TASK INSTRUCTIONS → Locate the line that contains "You are a computer-use agent. Image". Copy it and every following line through the end of the records, exactly, and include nothing else.

Collected data:
==========
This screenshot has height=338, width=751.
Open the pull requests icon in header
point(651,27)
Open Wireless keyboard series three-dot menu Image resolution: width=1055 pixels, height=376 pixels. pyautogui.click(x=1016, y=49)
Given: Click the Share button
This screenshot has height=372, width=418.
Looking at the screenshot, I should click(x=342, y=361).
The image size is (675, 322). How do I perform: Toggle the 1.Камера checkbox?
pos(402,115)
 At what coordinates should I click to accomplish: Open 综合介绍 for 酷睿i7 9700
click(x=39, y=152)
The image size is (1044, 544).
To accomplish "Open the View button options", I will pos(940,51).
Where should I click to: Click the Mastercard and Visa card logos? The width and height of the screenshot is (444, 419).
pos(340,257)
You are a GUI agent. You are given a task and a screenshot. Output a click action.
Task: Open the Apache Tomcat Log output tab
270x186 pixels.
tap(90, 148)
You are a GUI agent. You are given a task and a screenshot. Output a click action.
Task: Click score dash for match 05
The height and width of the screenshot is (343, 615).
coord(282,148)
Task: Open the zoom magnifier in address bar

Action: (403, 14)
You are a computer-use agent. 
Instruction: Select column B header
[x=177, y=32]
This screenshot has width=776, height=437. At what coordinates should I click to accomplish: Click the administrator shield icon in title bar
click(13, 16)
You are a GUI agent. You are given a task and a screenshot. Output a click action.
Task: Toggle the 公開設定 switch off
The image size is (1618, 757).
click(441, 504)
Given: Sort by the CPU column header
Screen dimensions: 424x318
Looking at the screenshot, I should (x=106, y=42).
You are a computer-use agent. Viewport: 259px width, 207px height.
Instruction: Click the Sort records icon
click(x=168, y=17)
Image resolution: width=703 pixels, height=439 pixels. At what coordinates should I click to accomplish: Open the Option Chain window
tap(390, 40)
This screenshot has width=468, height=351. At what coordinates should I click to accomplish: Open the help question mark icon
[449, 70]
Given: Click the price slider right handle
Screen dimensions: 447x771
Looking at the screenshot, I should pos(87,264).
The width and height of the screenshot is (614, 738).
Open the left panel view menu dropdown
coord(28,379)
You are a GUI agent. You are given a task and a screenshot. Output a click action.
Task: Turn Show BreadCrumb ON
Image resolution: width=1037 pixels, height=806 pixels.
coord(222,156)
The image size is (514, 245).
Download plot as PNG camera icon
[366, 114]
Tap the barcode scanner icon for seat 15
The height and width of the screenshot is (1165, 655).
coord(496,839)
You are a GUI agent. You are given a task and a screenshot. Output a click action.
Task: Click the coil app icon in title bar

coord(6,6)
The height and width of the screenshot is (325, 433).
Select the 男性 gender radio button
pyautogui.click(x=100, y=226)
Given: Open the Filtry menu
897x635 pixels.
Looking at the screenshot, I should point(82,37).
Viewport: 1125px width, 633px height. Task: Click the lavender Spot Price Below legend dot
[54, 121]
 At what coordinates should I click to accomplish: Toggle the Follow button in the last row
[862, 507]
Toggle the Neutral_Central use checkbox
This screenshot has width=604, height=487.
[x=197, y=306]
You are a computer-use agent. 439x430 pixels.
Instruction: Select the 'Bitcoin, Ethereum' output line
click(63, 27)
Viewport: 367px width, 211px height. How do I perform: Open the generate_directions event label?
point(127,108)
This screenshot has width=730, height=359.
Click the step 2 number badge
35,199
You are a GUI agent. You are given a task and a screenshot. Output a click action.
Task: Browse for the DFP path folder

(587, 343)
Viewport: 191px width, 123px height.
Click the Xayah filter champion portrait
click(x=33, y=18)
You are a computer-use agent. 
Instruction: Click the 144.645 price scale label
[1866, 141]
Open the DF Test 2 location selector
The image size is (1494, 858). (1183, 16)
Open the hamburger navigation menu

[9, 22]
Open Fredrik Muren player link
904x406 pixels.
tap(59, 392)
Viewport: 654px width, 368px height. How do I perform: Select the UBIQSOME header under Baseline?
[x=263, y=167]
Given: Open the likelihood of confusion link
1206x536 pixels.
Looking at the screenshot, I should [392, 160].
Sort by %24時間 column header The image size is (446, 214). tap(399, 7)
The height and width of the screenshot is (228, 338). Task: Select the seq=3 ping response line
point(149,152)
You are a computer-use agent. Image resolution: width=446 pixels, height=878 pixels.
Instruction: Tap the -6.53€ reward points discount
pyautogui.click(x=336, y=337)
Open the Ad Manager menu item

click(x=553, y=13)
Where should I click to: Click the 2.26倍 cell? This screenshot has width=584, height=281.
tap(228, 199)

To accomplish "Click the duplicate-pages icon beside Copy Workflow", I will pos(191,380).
==========
ANSWER TO THE EXERCISE →
You are a computer-use agent. Image resolution: width=446 pixels, height=878 pixels.
Instruction: Tap the -6.53€ reward points discount
pyautogui.click(x=336, y=337)
Open the Ad Manager menu item

click(x=553, y=13)
Where should I click to: Click the 2.26倍 cell? This screenshot has width=584, height=281.
tap(228, 199)

To accomplish "Click the duplicate-pages icon beside Copy Workflow", I will pos(191,380).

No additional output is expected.